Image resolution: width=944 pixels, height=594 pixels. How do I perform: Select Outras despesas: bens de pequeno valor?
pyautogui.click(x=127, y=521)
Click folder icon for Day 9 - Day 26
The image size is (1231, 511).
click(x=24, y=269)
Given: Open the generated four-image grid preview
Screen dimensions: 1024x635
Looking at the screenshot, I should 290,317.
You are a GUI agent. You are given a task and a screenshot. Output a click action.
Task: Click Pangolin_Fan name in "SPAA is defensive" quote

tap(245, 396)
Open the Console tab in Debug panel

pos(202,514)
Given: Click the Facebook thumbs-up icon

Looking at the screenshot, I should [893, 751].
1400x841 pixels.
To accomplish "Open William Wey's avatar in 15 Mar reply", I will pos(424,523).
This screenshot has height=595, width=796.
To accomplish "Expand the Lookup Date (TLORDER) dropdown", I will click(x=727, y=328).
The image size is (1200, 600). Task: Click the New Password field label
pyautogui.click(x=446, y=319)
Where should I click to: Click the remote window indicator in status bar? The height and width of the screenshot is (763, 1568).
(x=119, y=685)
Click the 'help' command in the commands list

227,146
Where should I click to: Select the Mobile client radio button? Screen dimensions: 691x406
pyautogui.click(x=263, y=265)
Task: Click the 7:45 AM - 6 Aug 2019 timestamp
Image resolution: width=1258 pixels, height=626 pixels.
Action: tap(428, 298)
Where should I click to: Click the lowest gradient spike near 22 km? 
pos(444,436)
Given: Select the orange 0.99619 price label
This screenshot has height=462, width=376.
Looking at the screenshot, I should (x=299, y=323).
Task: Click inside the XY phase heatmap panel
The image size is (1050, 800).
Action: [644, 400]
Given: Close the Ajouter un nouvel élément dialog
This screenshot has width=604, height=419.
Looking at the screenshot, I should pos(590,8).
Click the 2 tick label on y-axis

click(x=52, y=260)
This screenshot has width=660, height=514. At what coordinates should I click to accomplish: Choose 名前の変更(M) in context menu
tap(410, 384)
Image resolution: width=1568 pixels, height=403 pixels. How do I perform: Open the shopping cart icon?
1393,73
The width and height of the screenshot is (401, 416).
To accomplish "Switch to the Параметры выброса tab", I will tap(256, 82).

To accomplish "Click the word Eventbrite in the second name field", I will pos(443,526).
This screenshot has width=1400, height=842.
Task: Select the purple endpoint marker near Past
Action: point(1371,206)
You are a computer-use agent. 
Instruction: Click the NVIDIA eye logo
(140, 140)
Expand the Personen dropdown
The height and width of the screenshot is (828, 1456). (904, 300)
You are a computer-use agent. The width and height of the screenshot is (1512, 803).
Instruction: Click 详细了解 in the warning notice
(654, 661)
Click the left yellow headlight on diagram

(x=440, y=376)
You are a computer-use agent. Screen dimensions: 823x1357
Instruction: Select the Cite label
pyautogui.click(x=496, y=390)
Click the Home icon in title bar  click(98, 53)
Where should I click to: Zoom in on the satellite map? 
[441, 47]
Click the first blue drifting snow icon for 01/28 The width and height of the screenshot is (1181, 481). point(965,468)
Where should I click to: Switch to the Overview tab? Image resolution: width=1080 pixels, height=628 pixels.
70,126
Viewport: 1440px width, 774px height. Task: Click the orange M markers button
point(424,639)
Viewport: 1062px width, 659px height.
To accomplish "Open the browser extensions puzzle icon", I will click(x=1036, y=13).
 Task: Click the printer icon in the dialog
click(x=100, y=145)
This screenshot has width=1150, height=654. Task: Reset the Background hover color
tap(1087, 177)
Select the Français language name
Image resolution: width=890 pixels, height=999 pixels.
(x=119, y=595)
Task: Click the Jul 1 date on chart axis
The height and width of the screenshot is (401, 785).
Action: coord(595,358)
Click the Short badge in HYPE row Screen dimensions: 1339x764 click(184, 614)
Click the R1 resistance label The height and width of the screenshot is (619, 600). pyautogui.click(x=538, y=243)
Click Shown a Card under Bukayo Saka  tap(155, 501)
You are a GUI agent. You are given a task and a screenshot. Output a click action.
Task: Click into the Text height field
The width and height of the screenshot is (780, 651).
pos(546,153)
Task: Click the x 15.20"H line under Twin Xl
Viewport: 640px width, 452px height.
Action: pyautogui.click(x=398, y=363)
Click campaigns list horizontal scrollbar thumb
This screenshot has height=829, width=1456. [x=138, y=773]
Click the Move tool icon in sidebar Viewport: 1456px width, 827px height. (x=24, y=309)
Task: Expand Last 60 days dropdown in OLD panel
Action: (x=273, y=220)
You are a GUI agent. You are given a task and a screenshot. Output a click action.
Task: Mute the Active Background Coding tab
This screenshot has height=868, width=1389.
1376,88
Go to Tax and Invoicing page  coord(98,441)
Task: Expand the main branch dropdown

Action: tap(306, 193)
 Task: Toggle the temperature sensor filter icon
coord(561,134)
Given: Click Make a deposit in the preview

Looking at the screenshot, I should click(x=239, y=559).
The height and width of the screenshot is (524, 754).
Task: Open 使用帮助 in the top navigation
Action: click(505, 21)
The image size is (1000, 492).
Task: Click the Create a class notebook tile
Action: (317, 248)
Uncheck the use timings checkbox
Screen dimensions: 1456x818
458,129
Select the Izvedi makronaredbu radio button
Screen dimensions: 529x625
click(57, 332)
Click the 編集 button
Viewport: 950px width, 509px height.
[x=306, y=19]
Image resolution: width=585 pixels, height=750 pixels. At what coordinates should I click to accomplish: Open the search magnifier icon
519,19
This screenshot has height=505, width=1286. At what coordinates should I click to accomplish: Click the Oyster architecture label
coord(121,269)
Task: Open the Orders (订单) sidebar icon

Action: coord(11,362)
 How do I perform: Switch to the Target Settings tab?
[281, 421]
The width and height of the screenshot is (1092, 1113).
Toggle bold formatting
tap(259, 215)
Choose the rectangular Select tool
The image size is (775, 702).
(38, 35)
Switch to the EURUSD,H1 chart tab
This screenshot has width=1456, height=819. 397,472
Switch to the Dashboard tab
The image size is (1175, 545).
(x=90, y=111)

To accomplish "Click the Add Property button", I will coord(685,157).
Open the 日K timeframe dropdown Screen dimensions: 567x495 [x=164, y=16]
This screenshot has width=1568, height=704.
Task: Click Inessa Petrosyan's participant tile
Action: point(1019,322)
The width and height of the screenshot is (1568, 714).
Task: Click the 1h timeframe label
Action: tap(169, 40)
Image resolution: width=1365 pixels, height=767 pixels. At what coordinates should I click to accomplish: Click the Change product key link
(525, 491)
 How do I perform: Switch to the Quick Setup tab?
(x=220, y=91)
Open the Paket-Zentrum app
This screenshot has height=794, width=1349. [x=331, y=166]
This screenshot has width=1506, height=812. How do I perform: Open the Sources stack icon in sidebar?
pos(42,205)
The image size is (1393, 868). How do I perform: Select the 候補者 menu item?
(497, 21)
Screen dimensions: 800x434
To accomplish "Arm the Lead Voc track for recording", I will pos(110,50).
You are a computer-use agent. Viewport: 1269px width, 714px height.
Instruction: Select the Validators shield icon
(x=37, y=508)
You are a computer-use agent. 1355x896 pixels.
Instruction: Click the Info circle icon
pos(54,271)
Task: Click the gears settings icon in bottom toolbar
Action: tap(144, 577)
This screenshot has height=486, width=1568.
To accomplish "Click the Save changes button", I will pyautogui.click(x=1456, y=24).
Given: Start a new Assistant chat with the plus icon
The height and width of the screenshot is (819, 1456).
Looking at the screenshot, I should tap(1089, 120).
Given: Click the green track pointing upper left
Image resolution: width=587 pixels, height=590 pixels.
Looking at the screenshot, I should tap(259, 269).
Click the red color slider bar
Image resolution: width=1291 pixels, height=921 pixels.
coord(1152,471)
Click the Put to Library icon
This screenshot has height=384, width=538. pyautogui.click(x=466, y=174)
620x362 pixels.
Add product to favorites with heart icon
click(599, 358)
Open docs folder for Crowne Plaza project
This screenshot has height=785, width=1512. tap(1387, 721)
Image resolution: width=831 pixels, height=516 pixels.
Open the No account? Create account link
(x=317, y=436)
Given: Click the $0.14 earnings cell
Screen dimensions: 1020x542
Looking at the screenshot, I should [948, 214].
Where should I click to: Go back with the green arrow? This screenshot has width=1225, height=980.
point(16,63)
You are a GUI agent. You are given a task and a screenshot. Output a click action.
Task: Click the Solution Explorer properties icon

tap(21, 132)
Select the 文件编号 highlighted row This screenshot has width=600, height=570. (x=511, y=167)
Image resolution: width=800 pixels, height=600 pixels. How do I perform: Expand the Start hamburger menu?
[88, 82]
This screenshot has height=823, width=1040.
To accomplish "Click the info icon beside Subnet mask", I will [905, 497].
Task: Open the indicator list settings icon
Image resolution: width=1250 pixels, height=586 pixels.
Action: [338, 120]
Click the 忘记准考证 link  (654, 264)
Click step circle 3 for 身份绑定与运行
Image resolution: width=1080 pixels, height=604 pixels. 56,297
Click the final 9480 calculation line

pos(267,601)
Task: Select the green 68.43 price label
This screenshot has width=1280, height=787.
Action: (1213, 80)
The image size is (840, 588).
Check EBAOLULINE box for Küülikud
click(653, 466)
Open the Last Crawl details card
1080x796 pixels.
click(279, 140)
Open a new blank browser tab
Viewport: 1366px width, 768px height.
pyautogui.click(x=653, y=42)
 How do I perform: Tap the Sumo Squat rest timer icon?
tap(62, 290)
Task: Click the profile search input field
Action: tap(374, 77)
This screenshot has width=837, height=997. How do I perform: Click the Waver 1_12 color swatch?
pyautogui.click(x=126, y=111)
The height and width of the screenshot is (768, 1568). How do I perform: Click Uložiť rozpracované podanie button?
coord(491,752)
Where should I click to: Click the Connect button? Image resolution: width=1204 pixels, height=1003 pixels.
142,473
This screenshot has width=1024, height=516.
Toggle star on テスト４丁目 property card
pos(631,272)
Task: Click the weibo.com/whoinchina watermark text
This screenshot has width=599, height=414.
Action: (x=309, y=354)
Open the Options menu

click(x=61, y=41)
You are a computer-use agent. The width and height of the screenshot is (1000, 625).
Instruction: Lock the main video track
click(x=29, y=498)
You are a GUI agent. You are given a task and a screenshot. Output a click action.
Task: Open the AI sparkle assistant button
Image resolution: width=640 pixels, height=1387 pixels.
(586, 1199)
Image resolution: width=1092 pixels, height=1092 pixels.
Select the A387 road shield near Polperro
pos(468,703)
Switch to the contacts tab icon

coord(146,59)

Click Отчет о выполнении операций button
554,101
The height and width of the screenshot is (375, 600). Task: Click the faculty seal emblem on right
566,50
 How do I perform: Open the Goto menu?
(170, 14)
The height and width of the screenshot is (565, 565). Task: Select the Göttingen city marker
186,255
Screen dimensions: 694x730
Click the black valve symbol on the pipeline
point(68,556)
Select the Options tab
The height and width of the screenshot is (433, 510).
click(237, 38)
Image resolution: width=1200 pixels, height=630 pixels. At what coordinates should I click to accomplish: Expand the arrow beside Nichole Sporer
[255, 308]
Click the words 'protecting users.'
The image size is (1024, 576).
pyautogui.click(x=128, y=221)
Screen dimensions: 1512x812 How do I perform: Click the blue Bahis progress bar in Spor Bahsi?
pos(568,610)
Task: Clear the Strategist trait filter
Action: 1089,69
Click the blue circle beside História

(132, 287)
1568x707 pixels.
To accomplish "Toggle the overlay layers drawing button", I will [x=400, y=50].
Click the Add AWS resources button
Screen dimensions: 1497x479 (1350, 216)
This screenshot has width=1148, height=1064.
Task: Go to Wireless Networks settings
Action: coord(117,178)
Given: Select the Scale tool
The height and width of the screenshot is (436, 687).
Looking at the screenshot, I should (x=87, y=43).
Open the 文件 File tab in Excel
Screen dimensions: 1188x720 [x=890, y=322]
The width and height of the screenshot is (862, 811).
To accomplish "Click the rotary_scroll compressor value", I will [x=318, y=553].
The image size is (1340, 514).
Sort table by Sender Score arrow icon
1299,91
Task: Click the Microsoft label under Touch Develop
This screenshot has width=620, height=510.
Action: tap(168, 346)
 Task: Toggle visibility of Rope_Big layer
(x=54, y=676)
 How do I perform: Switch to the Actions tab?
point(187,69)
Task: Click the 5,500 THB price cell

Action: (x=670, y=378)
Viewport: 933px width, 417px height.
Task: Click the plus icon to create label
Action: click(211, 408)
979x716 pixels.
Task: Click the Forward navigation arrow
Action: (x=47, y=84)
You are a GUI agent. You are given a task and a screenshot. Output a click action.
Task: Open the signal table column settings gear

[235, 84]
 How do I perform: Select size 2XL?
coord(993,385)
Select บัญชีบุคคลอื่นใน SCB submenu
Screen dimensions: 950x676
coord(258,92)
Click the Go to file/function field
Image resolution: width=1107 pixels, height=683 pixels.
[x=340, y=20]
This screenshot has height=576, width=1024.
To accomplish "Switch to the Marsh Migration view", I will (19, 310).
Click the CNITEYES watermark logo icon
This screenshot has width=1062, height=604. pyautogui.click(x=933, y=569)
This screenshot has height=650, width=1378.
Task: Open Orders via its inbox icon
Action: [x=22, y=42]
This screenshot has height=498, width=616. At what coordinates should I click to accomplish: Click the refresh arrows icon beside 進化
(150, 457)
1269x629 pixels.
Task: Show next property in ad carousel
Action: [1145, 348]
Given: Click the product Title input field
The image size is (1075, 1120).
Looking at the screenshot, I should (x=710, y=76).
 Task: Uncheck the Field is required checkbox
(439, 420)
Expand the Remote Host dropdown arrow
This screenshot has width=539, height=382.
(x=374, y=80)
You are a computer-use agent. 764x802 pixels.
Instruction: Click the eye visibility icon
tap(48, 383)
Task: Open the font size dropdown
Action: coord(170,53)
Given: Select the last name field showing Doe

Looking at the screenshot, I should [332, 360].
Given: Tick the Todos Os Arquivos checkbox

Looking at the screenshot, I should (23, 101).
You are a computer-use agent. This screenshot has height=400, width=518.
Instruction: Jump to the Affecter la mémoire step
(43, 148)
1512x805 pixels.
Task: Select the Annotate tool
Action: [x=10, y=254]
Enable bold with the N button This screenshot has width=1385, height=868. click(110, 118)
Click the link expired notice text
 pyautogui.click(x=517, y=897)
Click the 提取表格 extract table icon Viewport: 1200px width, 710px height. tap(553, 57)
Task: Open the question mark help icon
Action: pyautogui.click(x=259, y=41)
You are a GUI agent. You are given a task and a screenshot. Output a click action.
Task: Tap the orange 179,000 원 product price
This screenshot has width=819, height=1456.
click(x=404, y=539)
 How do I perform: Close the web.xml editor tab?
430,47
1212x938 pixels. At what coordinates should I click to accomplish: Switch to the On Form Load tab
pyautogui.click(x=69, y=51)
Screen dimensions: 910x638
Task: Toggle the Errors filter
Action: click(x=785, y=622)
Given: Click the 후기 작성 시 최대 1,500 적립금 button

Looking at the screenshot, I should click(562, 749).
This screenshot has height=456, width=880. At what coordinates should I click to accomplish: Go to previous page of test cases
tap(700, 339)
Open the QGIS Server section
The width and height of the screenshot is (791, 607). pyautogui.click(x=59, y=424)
======
Only the lines from the first one of the listing up to and including the line where "Given: Close the" appears are wanted, reproduced exactly.

• RESULT OF THE EXERCISE
Image resolution: width=944 pixels, height=594 pixels. How do I perform: Select Outras despesas: bens de pequeno valor?
pyautogui.click(x=127, y=521)
Click folder icon for Day 9 - Day 26
The image size is (1231, 511).
click(x=24, y=269)
Given: Open the generated four-image grid preview
Screen dimensions: 1024x635
Looking at the screenshot, I should 290,317.
You are a GUI agent. You are given a task and a screenshot. Output a click action.
Task: Click Pangolin_Fan name in "SPAA is defensive" quote

tap(245, 396)
Open the Console tab in Debug panel

pos(202,514)
Given: Click the Facebook thumbs-up icon

Looking at the screenshot, I should [893, 751].
1400x841 pixels.
To accomplish "Open William Wey's avatar in 15 Mar reply", I will pos(424,523).
This screenshot has height=595, width=796.
To accomplish "Expand the Lookup Date (TLORDER) dropdown", I will click(x=727, y=328).
The image size is (1200, 600). Task: Click the New Password field label
pyautogui.click(x=446, y=319)
Where should I click to: Click the remote window indicator in status bar? The height and width of the screenshot is (763, 1568).
(x=119, y=685)
Click the 'help' command in the commands list

227,146
Where should I click to: Select the Mobile client radio button? Screen dimensions: 691x406
pyautogui.click(x=263, y=265)
Task: Click the 7:45 AM - 6 Aug 2019 timestamp
Image resolution: width=1258 pixels, height=626 pixels.
Action: tap(428, 298)
Where should I click to: Click the lowest gradient spike near 22 km? 
pos(444,436)
Given: Select the orange 0.99619 price label
This screenshot has height=462, width=376.
Looking at the screenshot, I should (x=299, y=323).
Task: Click inside the XY phase heatmap panel
The image size is (1050, 800).
Action: [644, 400]
Given: Close the Ajouter un nouvel élément dialog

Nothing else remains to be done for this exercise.